--- begin Information shown ---

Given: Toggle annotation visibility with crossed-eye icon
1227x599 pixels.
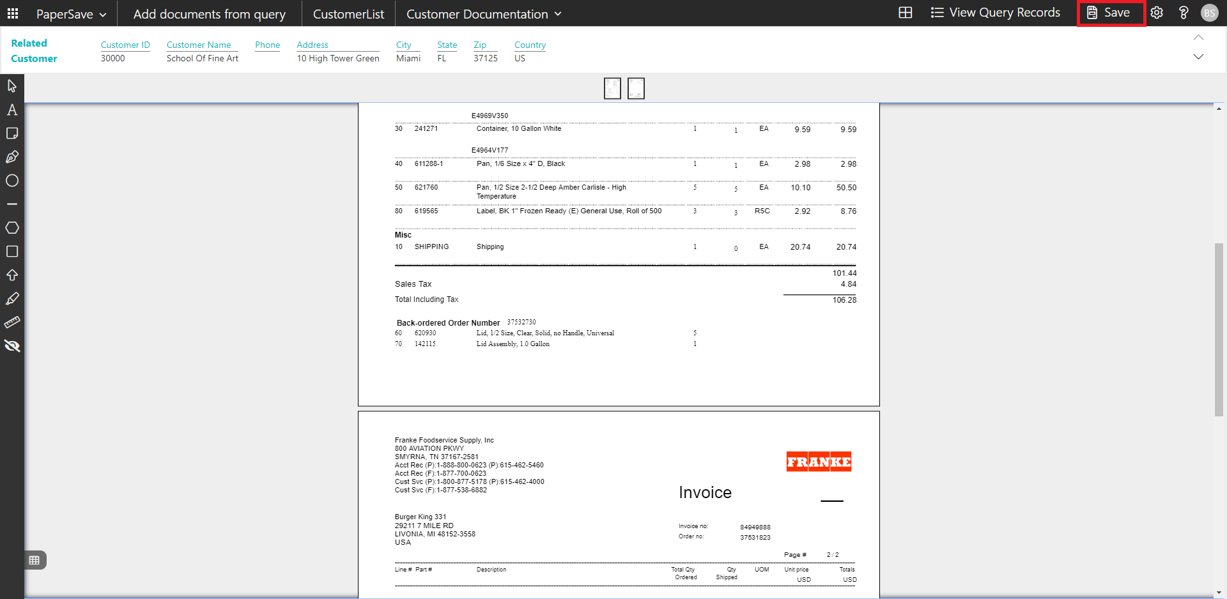Looking at the screenshot, I should 12,346.
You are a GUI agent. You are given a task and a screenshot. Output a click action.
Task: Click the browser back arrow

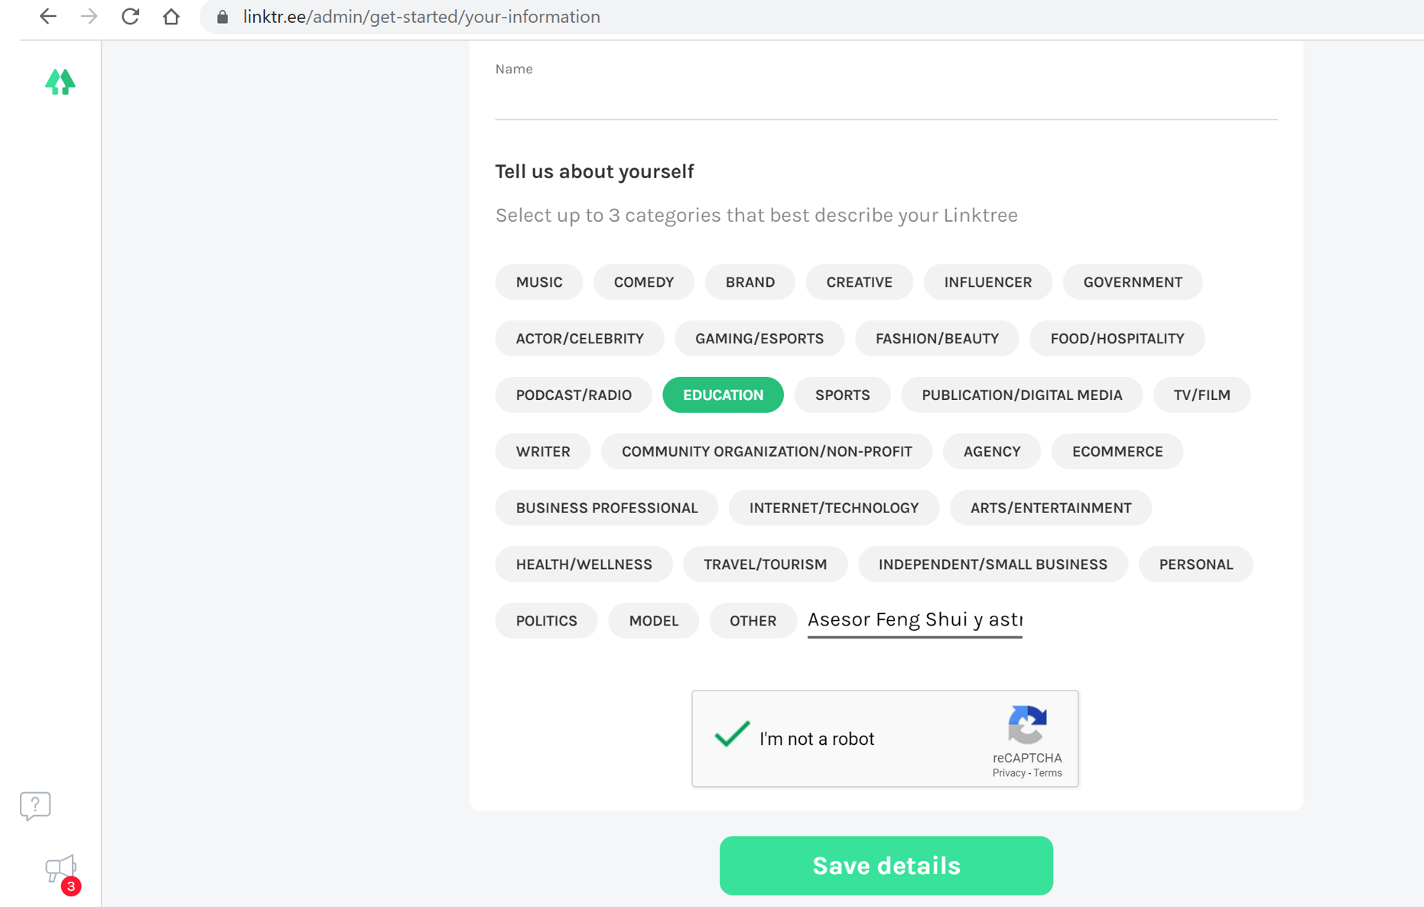pyautogui.click(x=48, y=17)
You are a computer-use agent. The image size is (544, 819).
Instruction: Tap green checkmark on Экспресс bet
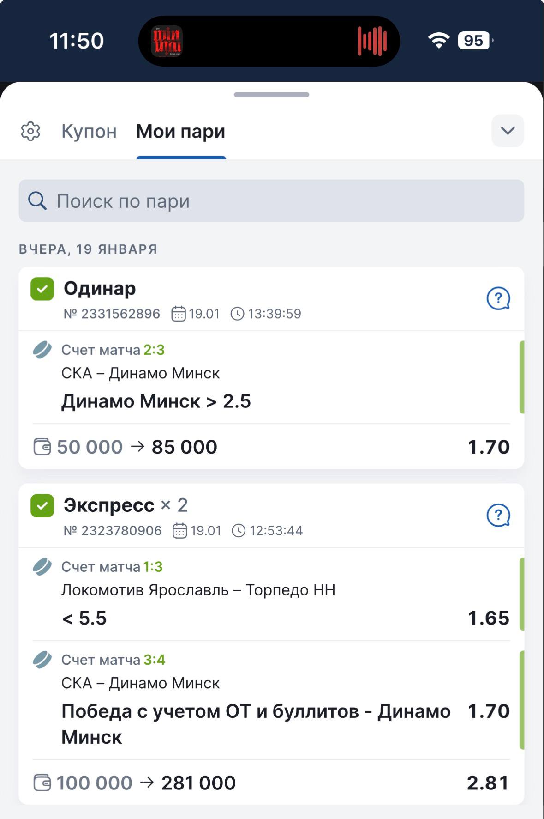pyautogui.click(x=42, y=506)
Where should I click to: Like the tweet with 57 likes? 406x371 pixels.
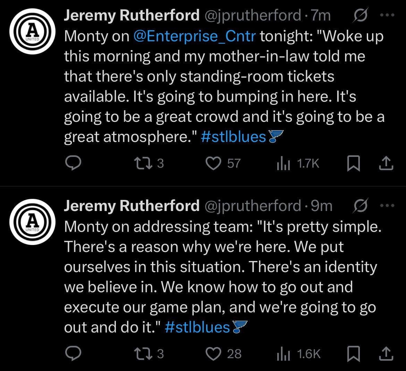point(214,163)
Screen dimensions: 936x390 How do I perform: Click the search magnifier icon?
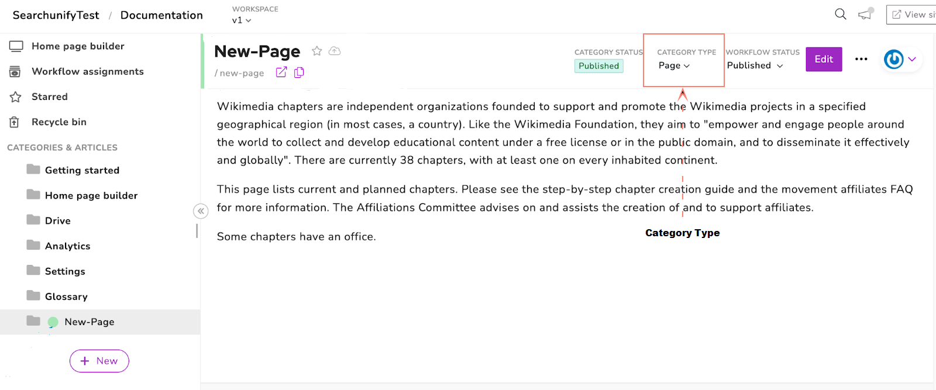coord(841,14)
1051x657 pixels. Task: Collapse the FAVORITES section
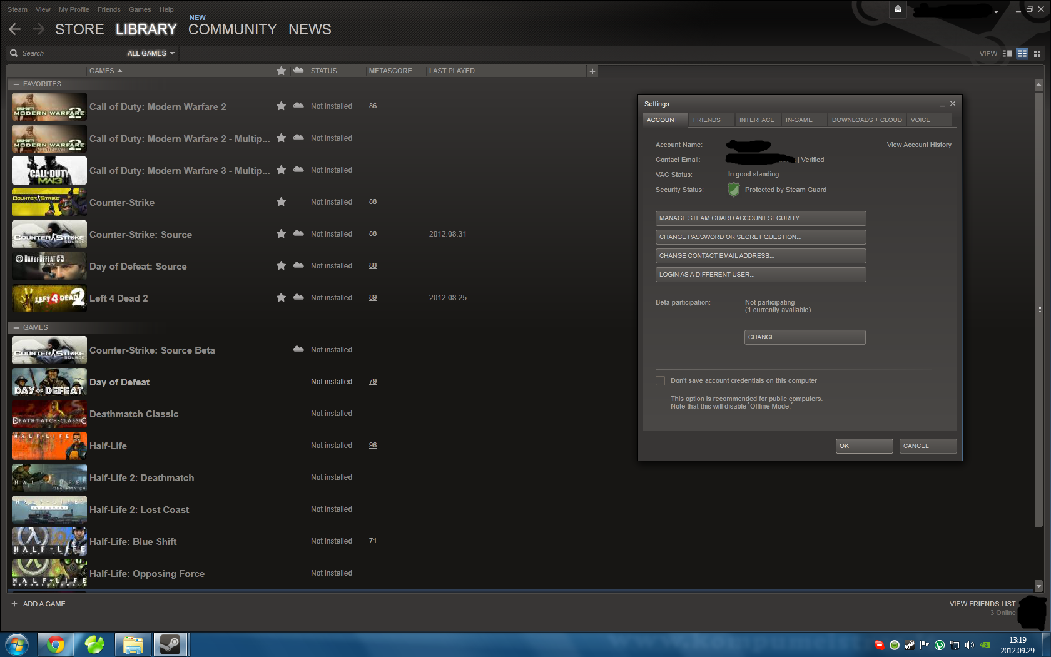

--- end Information shown ---

Problem to work on:
Give every line from the beginning of the data through the line containing "Looking at the screenshot, I should 12,346." as a JSON list of strings, one per line, with blank lines omitted. Leave the pictures out.

Task output:
[
  "Given: Toggle annotation visibility with crossed-eye icon",
  "1227x599 pixels.",
  "Looking at the screenshot, I should 12,346."
]